Au salon de l’agriculture qui se termine dimanche, les vaches au poil peigné, les moutons et les chèvres mangent du foin ; à s’en faire péter la sous-ventrière ! Les poules à la crête bien rouge, les oies et les canards se goinfrent de grains divers. Que du na-tu-rel ! Comme les porcs, tout propres, qui n’ont jamais si bien bouffé et en grognent de plaisir. Une visite, même moins longue que celle du Président, permet de comprendre : à la porte de Versailles, nous sommes au salon de la communication de la Fédération nationale des syndicats d’exploitants agricoles (FNSEA), devant lesquels ­c’est incontournable­ la plupart des candidats à la présidentielle viennent se prosterner.

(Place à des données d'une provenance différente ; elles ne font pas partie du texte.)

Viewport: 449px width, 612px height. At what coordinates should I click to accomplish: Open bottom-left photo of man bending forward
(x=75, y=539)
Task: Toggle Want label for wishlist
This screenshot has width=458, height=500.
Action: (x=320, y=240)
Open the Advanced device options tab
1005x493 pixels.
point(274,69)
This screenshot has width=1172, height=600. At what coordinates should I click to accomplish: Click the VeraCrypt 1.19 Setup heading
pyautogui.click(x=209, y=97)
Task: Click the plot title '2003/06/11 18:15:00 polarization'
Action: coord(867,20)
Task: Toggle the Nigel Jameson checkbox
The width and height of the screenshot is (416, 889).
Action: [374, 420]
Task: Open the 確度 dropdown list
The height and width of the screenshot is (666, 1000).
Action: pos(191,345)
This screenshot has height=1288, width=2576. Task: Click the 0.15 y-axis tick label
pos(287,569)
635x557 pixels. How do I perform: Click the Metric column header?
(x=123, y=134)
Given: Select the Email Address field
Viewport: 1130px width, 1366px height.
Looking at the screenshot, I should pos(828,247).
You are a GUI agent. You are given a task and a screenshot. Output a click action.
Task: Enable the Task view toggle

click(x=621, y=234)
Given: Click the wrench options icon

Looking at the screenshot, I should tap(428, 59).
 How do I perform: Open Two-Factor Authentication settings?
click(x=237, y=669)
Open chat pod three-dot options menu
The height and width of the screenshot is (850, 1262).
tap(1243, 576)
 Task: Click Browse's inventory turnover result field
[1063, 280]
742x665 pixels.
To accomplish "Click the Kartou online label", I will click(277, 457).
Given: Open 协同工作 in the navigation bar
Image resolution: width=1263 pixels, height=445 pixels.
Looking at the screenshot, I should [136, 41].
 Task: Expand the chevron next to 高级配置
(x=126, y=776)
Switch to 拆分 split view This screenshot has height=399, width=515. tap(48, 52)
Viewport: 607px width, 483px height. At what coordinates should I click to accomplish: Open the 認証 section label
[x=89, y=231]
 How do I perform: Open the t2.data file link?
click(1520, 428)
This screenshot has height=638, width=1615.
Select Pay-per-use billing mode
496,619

J’ai donc cherché en vain, au détour des stands, où étaient les farines, les tourteaux, les granulés, ces « bons » produits qui sont l’ordinaire de la majorité des élevages, même quand les poulets ou les veaux, je ne sais plus, sont censés courir en plein air. Une heure par jour ou par semaine, cela dépend, quand le fonctionnaire ou le complice du ministère de l’Agriculture passe vérifier le bien-fondé de l’un des vingt-deux labels, logos et autre certificats d’origine qui entretiennent savamment la confusion du consommateur [^2]. Y compris quand un voyage en camion transforme un jambon industriel breton en jambon d’Aoste ou un fromage quelconque en parmesan. J’ai cherché aussi vainement tous les OS de l’agriculture, ces paysans-travailleurs exploités en dessous du Smic auxquels de grosses entreprises amènent veaux, porcs, dindes ou poulets « à finir », en les laissant se débrouiller avec des déchets dont personne ne veut. La France est la première productrice européenne de céréales, de pommes de terre (celles que l’on envoie éplucher en Tunisie avant de les rapatrier pour en faire des « chips à l’ancienne » !), de viande de boeuf et de betteraves.

Le salon de l’agriculture apparaît ainsi comme un trompe-l’oeil, reflet d’une France qui disparaît car, malgré leur courage et leur obstination, les agriculteurs paysans, les producteurs bios, les petits producteurs qui cherchent à raccourcir les circuits vers le consommateur sont en voie de disparition. Ils constituent le gros des troupes décimées de la Confédération paysanne. Leurs exploitations disparaissent tous les jours.

À la porte de Versailles, un service de com veut faire oublier l’agrobusiness dominant aux visiteurs et à leurs enfants. Il n’y a pas que la célèbre vache Titine que les candidats caressent dans le sens du poil.

[^2]: Seul certificat régulièrement vérifié sous l’oeil attentif de l’agriculture productiviste : le logo bio AB, qui garantit qu’un produit alimentaire ne contient aucun résidu chimique.